> **The problem**
Go through the listing below and output exactly the line with "Fiction (46, 99)", the line with "Format Your Book for Publication (138, 272)", and each line between; omit the rest.

> **Exercise input**
►

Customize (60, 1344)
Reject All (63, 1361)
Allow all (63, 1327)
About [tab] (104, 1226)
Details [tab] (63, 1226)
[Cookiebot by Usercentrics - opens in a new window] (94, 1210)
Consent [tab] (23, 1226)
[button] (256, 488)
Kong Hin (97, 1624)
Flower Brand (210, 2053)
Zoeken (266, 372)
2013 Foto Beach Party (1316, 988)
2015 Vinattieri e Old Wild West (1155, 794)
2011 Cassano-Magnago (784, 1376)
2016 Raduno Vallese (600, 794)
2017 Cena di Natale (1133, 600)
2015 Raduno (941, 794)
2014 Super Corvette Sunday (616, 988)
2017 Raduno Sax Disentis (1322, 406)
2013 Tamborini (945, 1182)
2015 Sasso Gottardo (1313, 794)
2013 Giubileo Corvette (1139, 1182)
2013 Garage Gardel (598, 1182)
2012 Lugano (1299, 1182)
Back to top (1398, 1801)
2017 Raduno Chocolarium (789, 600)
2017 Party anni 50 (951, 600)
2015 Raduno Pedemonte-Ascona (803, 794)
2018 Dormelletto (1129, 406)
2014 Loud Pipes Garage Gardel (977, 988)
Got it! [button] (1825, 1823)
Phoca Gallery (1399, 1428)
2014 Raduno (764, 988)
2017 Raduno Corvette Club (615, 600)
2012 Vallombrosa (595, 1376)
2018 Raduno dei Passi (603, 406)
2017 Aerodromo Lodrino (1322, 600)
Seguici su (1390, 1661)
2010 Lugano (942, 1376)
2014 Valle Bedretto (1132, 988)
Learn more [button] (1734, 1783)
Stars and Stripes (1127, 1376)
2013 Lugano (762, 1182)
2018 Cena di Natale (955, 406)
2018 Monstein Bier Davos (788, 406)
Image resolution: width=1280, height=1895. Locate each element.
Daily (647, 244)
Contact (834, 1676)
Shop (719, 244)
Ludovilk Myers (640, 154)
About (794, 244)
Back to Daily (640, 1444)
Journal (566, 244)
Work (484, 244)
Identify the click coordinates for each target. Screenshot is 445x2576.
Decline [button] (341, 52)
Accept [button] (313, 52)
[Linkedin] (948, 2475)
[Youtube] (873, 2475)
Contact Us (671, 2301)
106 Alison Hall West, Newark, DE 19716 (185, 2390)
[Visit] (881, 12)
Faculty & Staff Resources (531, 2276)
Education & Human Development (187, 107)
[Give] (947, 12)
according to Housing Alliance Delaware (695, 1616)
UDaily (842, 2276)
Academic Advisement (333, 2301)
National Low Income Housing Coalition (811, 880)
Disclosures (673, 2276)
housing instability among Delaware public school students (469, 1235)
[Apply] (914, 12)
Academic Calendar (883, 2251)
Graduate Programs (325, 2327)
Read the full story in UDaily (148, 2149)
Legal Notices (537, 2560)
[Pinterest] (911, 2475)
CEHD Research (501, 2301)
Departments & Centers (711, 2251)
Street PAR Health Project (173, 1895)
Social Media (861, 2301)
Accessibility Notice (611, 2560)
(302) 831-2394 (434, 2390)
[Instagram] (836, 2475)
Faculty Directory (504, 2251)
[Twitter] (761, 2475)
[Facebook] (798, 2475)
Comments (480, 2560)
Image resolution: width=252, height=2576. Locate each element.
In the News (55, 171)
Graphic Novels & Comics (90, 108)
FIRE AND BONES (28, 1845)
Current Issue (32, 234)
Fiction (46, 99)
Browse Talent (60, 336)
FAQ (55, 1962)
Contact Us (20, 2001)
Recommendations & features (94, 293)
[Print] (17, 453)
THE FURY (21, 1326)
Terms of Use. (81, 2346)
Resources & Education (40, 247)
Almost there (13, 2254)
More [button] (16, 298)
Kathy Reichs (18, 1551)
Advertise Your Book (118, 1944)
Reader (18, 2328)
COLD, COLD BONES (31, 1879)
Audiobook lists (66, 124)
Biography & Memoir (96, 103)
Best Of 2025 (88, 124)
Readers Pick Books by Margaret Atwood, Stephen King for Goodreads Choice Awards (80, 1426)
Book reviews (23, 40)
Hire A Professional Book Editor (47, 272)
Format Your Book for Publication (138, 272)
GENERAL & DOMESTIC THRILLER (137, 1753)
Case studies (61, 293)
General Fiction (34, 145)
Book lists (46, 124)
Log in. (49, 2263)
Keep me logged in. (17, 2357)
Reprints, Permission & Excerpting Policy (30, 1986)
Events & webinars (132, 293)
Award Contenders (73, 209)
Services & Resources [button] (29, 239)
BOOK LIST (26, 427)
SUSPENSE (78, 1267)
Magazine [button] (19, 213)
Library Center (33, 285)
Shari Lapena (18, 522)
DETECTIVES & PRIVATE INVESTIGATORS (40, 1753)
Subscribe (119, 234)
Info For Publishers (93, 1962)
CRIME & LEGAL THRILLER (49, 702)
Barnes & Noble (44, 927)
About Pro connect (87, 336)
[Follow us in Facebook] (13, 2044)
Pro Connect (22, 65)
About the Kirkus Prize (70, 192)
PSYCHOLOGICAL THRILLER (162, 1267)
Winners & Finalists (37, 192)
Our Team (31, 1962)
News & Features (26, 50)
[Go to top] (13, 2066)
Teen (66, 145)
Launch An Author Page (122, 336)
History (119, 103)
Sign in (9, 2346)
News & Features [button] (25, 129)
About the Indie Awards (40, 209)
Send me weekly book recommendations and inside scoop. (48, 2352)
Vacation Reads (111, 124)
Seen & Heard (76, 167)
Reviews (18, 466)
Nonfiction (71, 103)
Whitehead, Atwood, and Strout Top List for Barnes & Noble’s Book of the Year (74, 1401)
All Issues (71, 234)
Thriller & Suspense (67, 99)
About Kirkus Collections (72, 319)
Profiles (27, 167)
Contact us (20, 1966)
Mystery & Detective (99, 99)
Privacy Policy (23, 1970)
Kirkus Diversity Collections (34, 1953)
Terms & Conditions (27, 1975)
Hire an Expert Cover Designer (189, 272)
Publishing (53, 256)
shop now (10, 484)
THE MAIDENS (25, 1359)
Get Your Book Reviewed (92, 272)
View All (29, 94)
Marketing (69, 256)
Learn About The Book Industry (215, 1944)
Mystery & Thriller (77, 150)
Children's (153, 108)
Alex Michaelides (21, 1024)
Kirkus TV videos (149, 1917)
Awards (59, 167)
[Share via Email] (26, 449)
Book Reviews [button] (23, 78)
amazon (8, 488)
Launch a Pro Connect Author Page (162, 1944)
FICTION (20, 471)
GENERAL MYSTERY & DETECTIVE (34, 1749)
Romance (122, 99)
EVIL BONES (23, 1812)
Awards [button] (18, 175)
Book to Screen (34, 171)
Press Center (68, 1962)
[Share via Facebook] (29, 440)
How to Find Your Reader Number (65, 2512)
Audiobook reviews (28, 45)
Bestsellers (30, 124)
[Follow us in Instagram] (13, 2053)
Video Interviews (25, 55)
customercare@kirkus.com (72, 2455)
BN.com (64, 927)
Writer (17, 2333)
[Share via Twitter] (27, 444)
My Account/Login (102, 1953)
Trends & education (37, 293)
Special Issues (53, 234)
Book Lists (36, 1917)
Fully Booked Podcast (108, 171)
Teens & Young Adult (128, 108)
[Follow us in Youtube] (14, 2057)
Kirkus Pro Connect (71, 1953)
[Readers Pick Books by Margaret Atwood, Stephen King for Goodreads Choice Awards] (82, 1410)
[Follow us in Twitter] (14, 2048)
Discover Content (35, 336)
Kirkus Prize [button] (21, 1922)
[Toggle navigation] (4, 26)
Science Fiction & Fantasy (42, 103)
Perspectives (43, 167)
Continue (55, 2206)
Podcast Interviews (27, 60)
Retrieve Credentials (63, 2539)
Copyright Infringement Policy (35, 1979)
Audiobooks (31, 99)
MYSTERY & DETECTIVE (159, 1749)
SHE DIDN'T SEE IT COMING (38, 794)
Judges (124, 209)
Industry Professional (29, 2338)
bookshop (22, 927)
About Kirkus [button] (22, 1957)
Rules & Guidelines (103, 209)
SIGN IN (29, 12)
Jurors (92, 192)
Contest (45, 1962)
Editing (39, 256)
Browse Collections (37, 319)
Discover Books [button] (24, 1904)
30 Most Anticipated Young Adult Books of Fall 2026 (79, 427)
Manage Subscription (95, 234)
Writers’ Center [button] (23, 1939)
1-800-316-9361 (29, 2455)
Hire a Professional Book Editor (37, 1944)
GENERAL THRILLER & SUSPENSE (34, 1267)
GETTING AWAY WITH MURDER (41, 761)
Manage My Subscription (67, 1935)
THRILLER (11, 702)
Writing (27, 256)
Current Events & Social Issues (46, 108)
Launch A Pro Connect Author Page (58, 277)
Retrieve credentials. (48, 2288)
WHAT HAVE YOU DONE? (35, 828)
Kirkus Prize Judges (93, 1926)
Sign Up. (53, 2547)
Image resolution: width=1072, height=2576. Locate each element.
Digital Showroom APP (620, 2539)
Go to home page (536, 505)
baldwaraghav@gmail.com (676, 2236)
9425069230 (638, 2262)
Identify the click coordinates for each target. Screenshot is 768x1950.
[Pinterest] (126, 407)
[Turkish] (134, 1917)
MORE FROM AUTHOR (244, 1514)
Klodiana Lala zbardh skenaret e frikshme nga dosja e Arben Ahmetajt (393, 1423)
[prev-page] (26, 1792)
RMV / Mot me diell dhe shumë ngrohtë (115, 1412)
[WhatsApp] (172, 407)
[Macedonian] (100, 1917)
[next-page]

◄

> **Exercise output**
Fiction (46, 99)
Browse Talent (60, 336)
FAQ (55, 1962)
Contact Us (20, 2001)
Recommendations & features (94, 293)
[Print] (17, 453)
THE FURY (21, 1326)
Terms of Use. (81, 2346)
Resources & Education (40, 247)
Almost there (13, 2254)
More [button] (16, 298)
Kathy Reichs (18, 1551)
Advertise Your Book (118, 1944)
Reader (18, 2328)
COLD, COLD BONES (31, 1879)
Audiobook lists (66, 124)
Biography & Memoir (96, 103)
Best Of 2025 (88, 124)
Readers Pick Books by Margaret Atwood, Stephen King for Goodreads Choice Awards (80, 1426)
Book reviews (23, 40)
Hire A Professional Book Editor (47, 272)
Format Your Book for Publication (138, 272)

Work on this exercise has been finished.